ASSIGNED TASK: The lines from the one containing "Given: Tap the 8:47 PM clock" through the final line of the listing below are what the answer must repeat, exactly and only, leaving pictures out.

EXERCISE INPUT:
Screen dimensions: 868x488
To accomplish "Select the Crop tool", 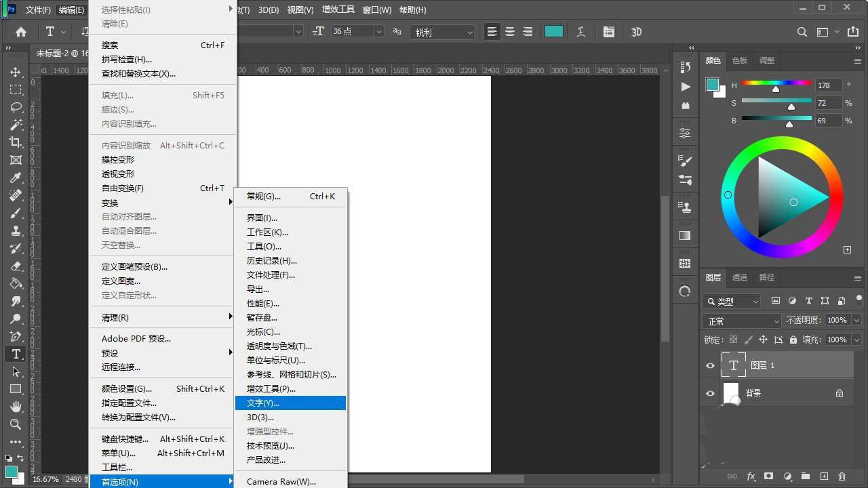I will 16,142.
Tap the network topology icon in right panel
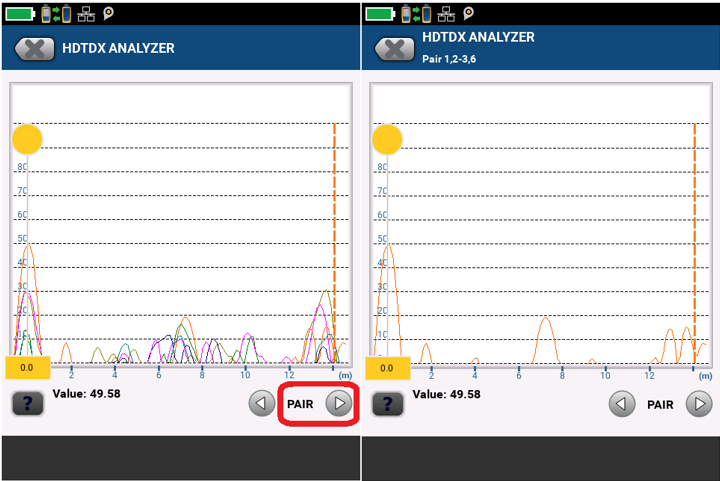Image resolution: width=720 pixels, height=481 pixels. [x=446, y=14]
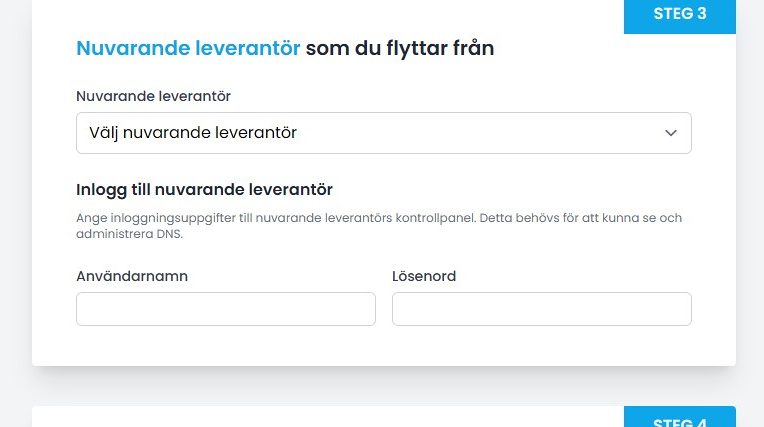Click the blue 'Nuvarande leverantör' heading text
This screenshot has height=427, width=764.
pyautogui.click(x=188, y=47)
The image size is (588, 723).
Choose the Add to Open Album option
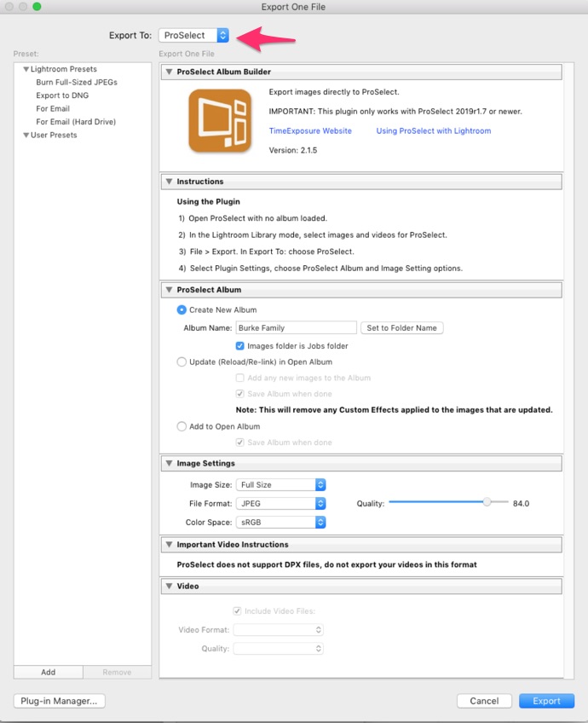click(x=182, y=426)
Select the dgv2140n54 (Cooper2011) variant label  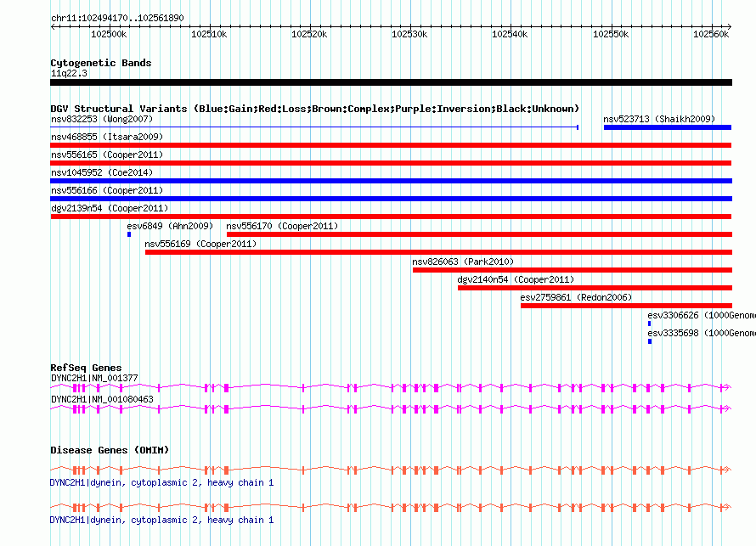(516, 279)
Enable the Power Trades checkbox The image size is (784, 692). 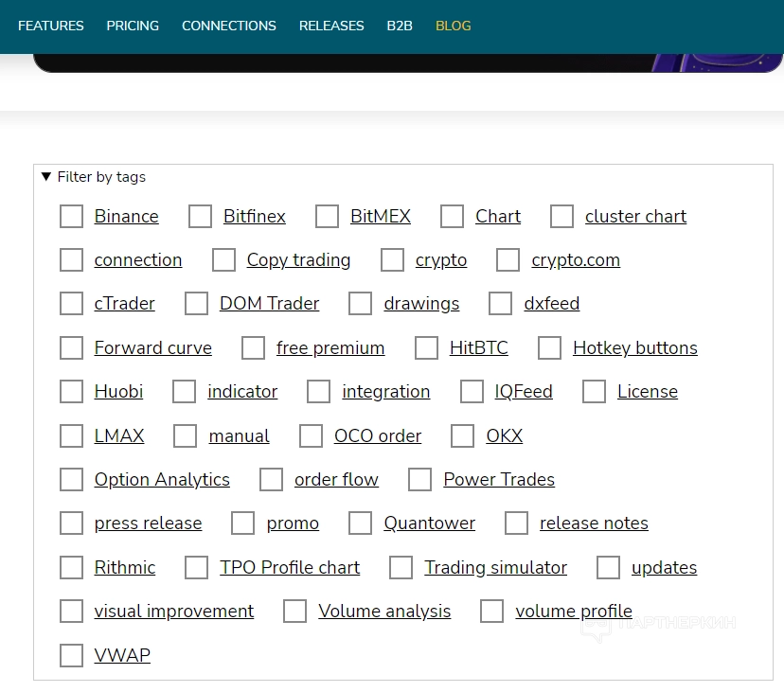point(420,480)
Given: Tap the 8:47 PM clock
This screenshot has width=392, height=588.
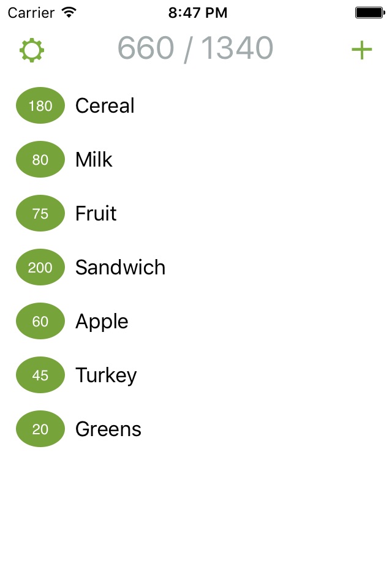Looking at the screenshot, I should point(198,13).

OUTPUT OF THE TASK:
Given: Tap the 8:47 PM clock
This screenshot has width=392, height=588.
Looking at the screenshot, I should point(198,13).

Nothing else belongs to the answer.